To be sure, “courts traditionally treat explanations that rely heavily on subjective
considerations with caution.” Aka, 156 F.3d at 1298. The Court of Appeals, for instance, has
found reliance on subjective criteria to be evidence of pretext where selection boards focused on
irrelevant job qualifications. See, e.g., Hamilton, 666 F.3d at 1356-57 (citation omitted) (reversing
denial of summary judgment in favor of the defendant on race and sex discrimination claims where
the interviewer “appear[ed] to have based his assessment of [the plaintiff’s] interview performance
in part on her ‘presentation of self,’ . . . a highly subjective criterion that a jury could well view as
‘lend[ing]’ itself quite ‘readily’ to gender-based or ‘racially discriminatory abuse’). However,
“[w]hile it is true that subjective criteria lend themselves to racially discriminatory abuse more
readily than do objective criteria, there nonetheless are situations where employment decisions
can, must, and should be made on the basis of subjective criteria.” Harris v. Grp. Health Ass’n,
662 F.2d 869, 873 (D.C. Cir. 1981).
Here, the court finds it reasonable—and Plaintiff has offered no evidence to the contrary—
that Defendant chose to evaluate a candidates’ briefing skills through a mock briefing exercise
where the position at issue required regular briefings of a Cabinet Secretary. Defendant was under
no compulsion to rely solely on a candidate’s paper application and objective interview questions.

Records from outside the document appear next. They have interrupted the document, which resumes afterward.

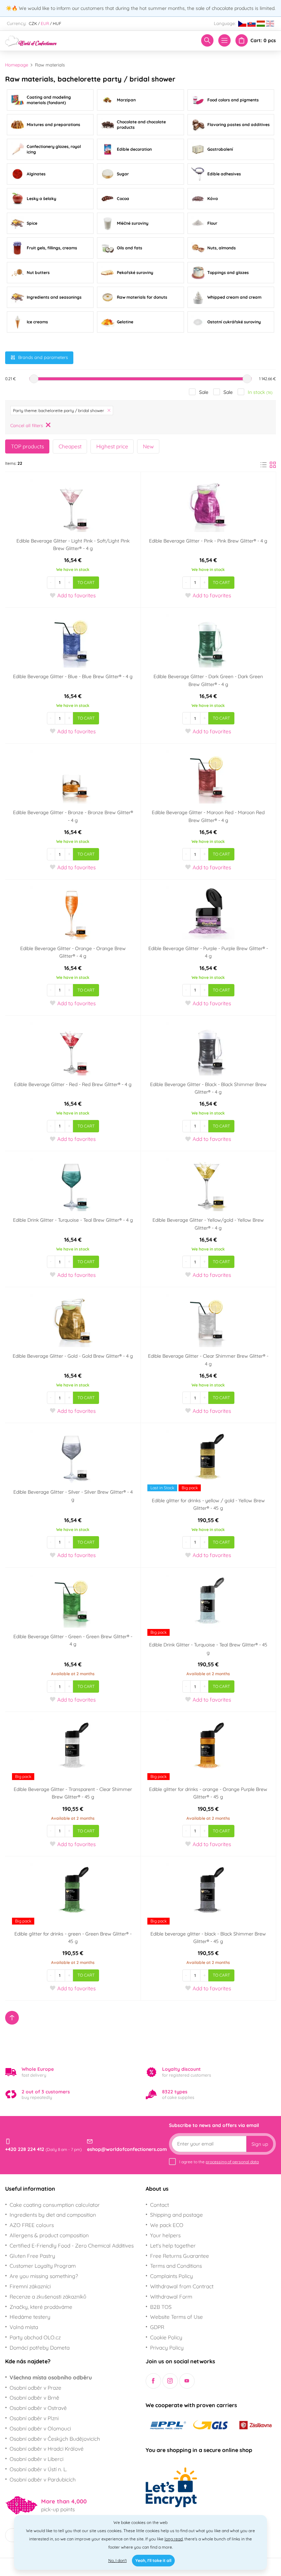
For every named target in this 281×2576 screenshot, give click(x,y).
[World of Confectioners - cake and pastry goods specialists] (31, 40)
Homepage (16, 64)
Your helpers (165, 2235)
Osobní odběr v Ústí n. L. (38, 2469)
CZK (33, 23)
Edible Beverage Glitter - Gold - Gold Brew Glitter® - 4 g (73, 1356)
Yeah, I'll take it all (153, 2560)
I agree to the (219, 2161)
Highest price (112, 446)
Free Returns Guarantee (179, 2255)
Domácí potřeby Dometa (40, 2347)
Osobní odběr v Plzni (34, 2418)
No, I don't (117, 2560)
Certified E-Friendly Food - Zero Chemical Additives (72, 2245)
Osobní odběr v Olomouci (40, 2428)
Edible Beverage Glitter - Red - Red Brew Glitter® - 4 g (73, 1084)
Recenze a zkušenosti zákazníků (48, 2296)
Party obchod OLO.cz (35, 2337)
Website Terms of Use (176, 2316)
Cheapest (70, 446)
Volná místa (24, 2327)
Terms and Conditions (176, 2265)
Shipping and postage (176, 2214)
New (148, 446)
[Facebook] (153, 2381)
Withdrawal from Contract (181, 2286)
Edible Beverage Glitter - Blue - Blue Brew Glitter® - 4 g (73, 676)
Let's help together (173, 2245)
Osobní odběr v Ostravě (38, 2407)
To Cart (86, 582)
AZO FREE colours (32, 2225)
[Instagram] (170, 2381)
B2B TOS (161, 2306)
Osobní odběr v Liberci (36, 2458)
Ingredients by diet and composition (53, 2214)
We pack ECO (166, 2225)
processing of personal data (232, 2161)
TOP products (27, 446)
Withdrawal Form (171, 2296)
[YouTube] (187, 2381)
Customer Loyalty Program (43, 2265)
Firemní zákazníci (30, 2286)
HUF (57, 23)
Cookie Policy (166, 2337)
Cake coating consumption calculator (55, 2204)
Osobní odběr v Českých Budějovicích (55, 2438)
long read (173, 2538)
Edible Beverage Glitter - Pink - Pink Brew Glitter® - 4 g (208, 541)
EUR (45, 23)
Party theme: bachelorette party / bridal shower (58, 410)
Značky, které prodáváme (41, 2306)
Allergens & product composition (49, 2235)
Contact (159, 2204)
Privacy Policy (167, 2347)
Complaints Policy (171, 2276)
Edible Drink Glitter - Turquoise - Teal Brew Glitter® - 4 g (73, 1220)
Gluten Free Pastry (32, 2255)
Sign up (260, 2144)
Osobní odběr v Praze (35, 2387)
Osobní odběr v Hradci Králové (47, 2448)
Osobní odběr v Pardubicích (43, 2479)
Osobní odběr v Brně (34, 2397)
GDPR (157, 2327)
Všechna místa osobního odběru (51, 2377)
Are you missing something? (44, 2276)
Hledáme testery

Though a mock briefing exercise by its nature invites a subjective assessment, at least here, it also
enabled the selection committee to evaluate how a candidate might deliver a critical briefing to, or
respond to aggressive questioning by, the Secretary. There is nothing inherently improper about
using such a tool to test a candidate and to compare him to other candidates. And there is no
evidence on this record to reasonably infer that the mock exercise here was conducted in a
discriminatory manner or for a discriminatory purpose.
* * *
Finally, Plaintiff argues that “combining superior qualifications with other evidence”—
namely, the lack of contemporaneous documentary evidence and the subjective quality of the
interview process—“undermines [Defendant’s] proffered explanation” and could support a
reasonable jury’s conclusion that the explanation was pretextual. Pl.’s Opp’n at 23. The court
disagrees. Plaintiff did not, as he claims, possess “superior qualifications,” such that, viewed with
other evidence, a reasonable jury could make a finding of pretext. The record here is undisputed
that (1) a major duty of the revised Supervisory Position was regular oral briefings of the Secretary;
(2) Plaintiff lacked skills and experience in briefing; (3) Plaintiff did not turn in a superior
performance during either of his mock briefings; (4) the Selected Candidates had greater
experience briefing high-level government officials than did Plaintiff; and (5) one of the Selected
Candidates (the other did not accept the position) went on to brief the Secretary on dozens of
occasions.
Further, this is not a case in which a plaintiff has presented any evidence of animus. To
the contrary, Plaintiff presented evidence that he received strong performance appraisals from his
supervisor. That he was considered a second time for the Supervisory Position even though, by
his own admission, he performed poorly during his first interview, indicates that his supervisors
did not have animus towards him.
In short, Plaintiff has failed to show that there is a genuine dispute of fact that Defendant’s
proffered reason for his non-hiring was a pretext for race or age discrimination.
V. CONCLUSION
For the foregoing reasons, and based on the record before it, the court grants Defendant’s
Motion for Summary Judgment. A separate Order accompanies this Memorandum Opinion.